• _Task requirements_:
Everything from the top of the data below through the line with "Chrysler (115, 977)" should be duplicated exactly, and nothing past it.
=== Given information ===
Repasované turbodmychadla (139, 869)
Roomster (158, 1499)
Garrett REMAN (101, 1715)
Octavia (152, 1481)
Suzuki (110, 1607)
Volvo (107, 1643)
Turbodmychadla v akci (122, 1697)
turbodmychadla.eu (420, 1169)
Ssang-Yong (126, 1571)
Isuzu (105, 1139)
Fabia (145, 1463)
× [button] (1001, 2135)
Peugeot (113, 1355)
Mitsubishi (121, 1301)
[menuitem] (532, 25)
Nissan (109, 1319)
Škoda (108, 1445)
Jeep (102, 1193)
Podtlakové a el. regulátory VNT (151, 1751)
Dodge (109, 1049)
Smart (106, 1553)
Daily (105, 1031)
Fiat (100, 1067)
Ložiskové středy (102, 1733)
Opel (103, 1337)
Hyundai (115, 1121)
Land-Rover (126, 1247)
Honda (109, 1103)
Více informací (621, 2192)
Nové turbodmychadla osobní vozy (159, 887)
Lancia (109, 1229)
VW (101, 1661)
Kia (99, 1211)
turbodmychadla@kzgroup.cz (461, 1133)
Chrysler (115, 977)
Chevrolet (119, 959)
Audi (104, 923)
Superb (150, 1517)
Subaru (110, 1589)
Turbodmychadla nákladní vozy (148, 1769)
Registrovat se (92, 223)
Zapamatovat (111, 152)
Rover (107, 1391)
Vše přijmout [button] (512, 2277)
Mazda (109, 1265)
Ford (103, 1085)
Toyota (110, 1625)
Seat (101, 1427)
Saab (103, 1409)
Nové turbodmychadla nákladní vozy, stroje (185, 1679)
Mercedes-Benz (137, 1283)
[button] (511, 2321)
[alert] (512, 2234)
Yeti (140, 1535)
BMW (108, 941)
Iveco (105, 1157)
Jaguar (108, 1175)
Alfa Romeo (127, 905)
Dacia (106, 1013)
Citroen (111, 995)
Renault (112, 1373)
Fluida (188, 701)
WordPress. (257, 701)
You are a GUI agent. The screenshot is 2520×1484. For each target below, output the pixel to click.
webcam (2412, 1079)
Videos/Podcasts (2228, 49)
===
• _Response to this exercise_:
Repasované turbodmychadla (139, 869)
Roomster (158, 1499)
Garrett REMAN (101, 1715)
Octavia (152, 1481)
Suzuki (110, 1607)
Volvo (107, 1643)
Turbodmychadla v akci (122, 1697)
turbodmychadla.eu (420, 1169)
Ssang-Yong (126, 1571)
Isuzu (105, 1139)
Fabia (145, 1463)
× [button] (1001, 2135)
Peugeot (113, 1355)
Mitsubishi (121, 1301)
[menuitem] (532, 25)
Nissan (109, 1319)
Škoda (108, 1445)
Jeep (102, 1193)
Podtlakové a el. regulátory VNT (151, 1751)
Dodge (109, 1049)
Smart (106, 1553)
Daily (105, 1031)
Fiat (100, 1067)
Ložiskové středy (102, 1733)
Opel (103, 1337)
Hyundai (115, 1121)
Land-Rover (126, 1247)
Honda (109, 1103)
Více informací (621, 2192)
Nové turbodmychadla osobní vozy (159, 887)
Lancia (109, 1229)
VW (101, 1661)
Kia (99, 1211)
turbodmychadla@kzgroup.cz (461, 1133)
Chrysler (115, 977)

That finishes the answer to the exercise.